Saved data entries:

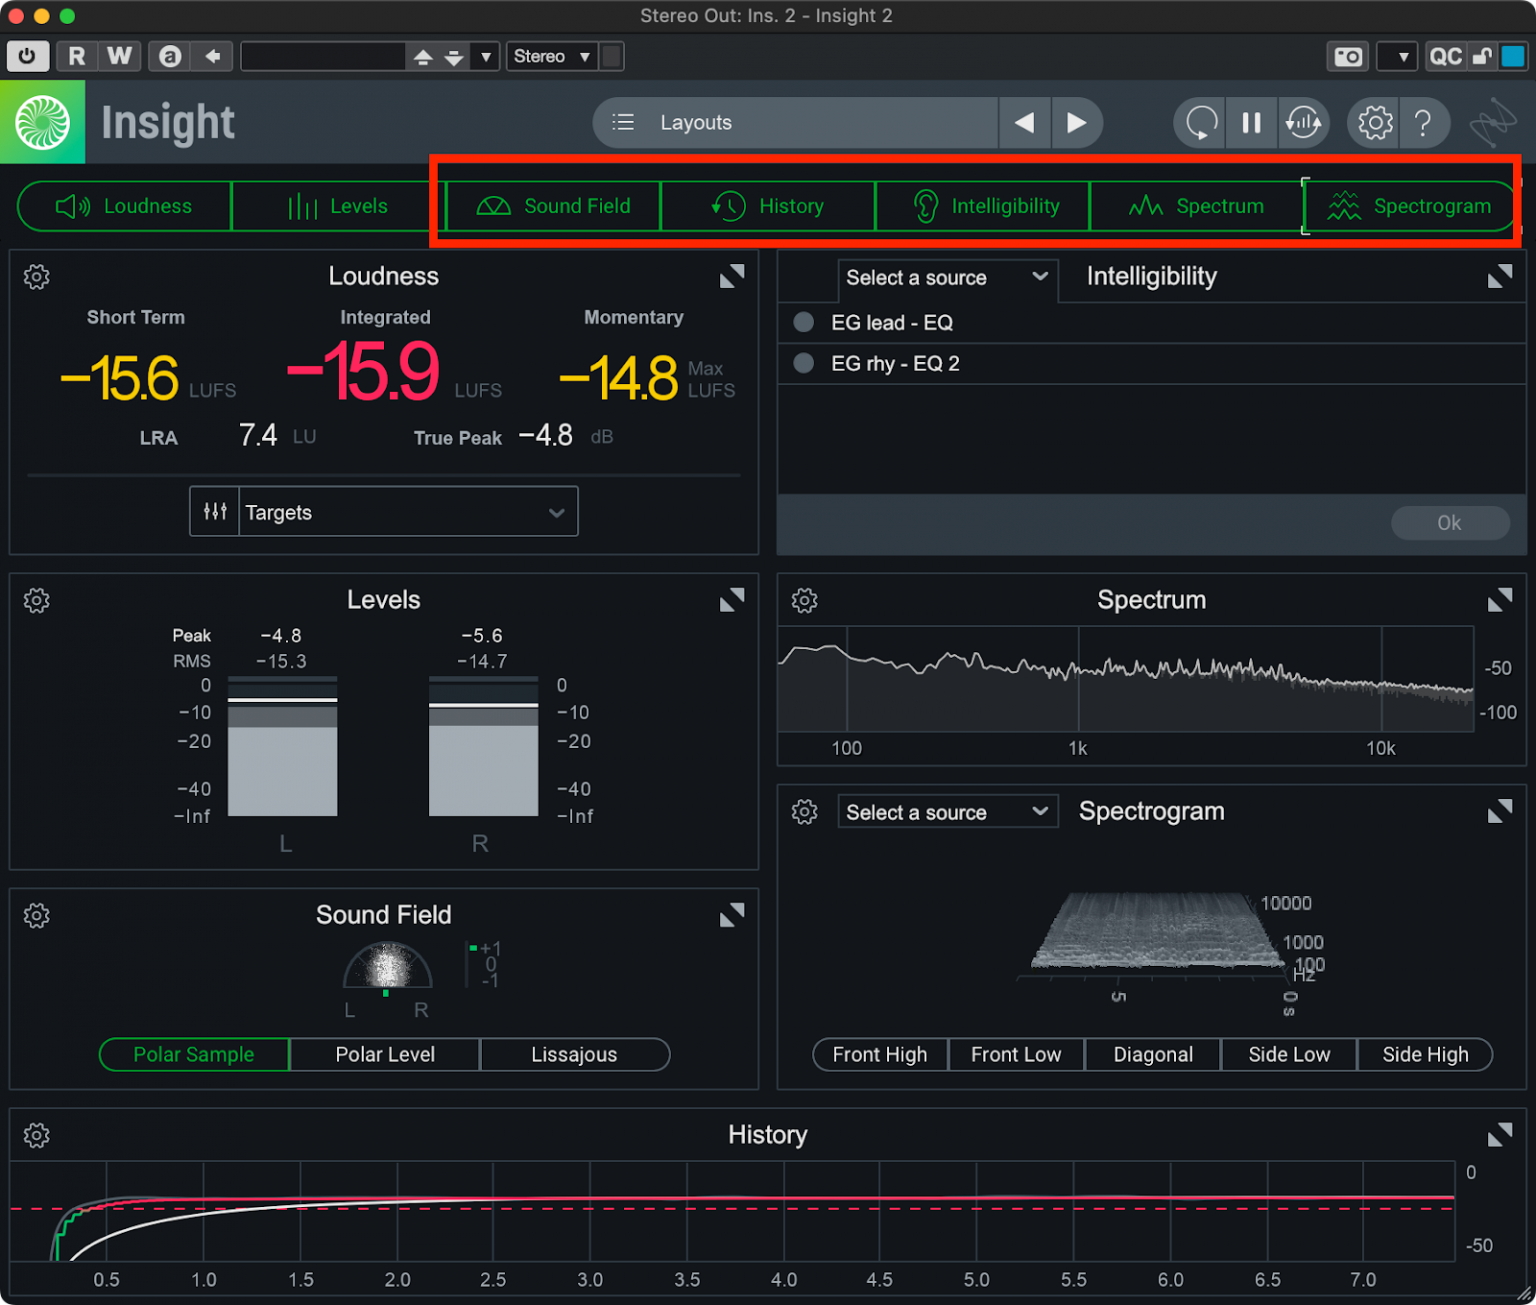Open Insight help via the question mark icon
Image resolution: width=1536 pixels, height=1305 pixels.
pos(1425,122)
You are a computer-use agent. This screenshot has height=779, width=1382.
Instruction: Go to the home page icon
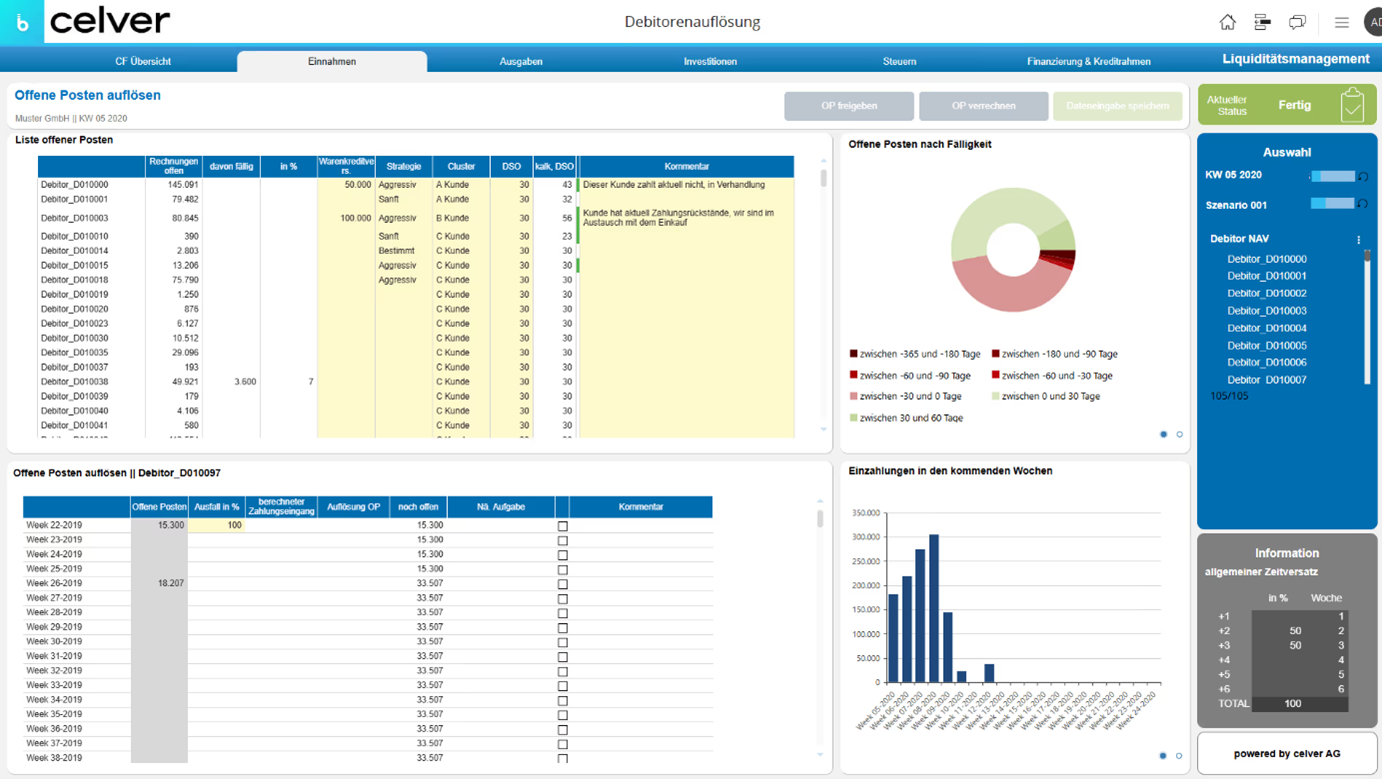pos(1227,22)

About this exercise: Exact lines, nothing more: output the one with "You are a computer-use" and every later line through the end of the data, skipping pictures.

Task answer:
You are a computer-use agent. This screenshot has height=779, width=1382.
Instruction: Go to the home page icon
pos(1227,22)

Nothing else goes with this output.